Hello from jolly old England. I'm in London for the Lean Healthcare Transformation Summit being put on today by Daniel T. Jones of the Lean Enterprise Academy.

This post, strangely enough, has nothing to do with healthcare. But, I was thinking about England while watching the amazing Wimbledon final match between Federer and Roddick.

Watching the match on a widescreen HDTV, I got to wondering about the score box that's constantly on screen. For about 1/4 of the serves, part of the action was obscured by the score box.

Federer's serve, shown above, is coming right out of the score box.

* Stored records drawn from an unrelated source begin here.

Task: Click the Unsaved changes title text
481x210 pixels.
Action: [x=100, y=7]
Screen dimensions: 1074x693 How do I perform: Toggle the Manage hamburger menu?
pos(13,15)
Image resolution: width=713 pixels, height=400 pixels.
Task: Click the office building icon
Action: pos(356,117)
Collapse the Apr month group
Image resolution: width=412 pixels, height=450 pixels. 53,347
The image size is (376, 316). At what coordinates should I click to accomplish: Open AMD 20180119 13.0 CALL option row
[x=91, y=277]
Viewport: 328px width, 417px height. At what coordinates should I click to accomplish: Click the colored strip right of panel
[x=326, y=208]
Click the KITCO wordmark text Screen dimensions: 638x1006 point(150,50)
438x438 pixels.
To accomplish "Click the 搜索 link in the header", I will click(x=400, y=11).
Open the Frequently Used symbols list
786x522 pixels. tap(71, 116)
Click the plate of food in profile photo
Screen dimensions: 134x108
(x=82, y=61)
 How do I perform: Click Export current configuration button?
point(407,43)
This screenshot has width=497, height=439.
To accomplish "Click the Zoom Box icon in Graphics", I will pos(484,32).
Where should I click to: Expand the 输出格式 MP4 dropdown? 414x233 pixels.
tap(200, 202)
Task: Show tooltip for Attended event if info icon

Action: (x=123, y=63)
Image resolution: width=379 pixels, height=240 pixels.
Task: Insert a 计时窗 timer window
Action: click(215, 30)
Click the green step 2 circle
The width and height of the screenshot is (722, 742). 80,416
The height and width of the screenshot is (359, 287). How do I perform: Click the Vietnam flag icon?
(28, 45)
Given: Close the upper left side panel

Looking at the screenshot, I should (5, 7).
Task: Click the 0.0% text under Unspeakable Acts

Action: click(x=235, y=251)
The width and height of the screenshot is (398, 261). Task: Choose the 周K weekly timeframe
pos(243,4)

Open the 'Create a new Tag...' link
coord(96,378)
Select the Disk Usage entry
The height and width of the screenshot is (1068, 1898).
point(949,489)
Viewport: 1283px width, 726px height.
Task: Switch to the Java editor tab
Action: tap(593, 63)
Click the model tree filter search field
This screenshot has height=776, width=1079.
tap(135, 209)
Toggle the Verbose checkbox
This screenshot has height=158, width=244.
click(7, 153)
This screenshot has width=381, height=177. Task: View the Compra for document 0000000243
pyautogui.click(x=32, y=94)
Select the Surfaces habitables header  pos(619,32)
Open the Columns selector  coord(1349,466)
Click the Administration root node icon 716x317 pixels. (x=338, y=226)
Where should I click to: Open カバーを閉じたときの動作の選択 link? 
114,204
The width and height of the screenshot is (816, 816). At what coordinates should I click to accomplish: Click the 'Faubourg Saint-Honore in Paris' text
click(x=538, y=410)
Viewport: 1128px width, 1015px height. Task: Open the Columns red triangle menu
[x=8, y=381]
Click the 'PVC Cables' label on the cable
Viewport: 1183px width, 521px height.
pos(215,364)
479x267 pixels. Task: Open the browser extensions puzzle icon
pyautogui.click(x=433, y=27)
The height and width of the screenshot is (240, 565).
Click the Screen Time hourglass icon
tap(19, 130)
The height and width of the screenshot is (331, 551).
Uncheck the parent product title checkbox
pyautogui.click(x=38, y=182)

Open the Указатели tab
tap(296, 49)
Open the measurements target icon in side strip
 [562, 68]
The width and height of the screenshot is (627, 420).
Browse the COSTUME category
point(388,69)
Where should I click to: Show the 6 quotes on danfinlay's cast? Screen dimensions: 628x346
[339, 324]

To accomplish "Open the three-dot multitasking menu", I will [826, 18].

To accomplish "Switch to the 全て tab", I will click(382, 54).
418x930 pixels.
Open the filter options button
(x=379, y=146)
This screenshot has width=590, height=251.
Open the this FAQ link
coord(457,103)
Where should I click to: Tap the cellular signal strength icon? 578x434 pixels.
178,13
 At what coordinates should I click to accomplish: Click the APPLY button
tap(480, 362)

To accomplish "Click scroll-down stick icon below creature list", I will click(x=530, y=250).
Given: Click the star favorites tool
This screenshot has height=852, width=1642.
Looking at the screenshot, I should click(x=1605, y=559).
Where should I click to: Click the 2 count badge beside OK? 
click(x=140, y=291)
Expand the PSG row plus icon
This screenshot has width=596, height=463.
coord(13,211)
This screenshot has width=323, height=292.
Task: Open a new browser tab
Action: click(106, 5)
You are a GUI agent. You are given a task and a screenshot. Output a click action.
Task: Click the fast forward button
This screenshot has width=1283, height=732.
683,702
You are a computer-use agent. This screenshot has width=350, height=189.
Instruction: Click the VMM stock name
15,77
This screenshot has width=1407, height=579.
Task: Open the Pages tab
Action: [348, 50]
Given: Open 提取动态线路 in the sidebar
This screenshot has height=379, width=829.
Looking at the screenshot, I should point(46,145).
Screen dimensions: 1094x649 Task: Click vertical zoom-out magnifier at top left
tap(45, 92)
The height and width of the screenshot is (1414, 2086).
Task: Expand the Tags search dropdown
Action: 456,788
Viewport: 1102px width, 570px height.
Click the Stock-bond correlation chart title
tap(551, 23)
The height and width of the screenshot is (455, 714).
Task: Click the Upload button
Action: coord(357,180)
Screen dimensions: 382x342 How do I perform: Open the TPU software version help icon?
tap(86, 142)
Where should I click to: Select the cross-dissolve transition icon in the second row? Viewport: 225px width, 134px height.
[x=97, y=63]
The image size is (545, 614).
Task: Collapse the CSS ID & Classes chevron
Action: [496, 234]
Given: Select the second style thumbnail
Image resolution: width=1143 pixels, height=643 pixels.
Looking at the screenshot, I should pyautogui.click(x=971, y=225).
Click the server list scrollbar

But look at all of the wasted real estate to the side. Why not put the score box there? We can't say “it's always been there” since the score probably wasn't constantly on the screen until ten years ago or so? Tennis is not a sport that benefits from widescreen… you get more of the part of the stadium where the action doesn't normally occur. Tennis does benefit from HD… I guess it would be too disorienting to watch a tennis match that goes sideways? But the best seats at the stadium are center court… on the side.

My suggestion to NBC would be this — why not put the score box vertically off to the side? I would have the numbers right side up, of course.

Wouldn't this work better? How do I submit a suggestion to NBC? I wonder what their thought process is? I guess it's “value” to being able to see the score, but so is seeing the serve.

OK, maybe not the most profound Lean thoughts ever, but this seems so obvious (to move the score box), I wonder what I'm missing or not thinking of?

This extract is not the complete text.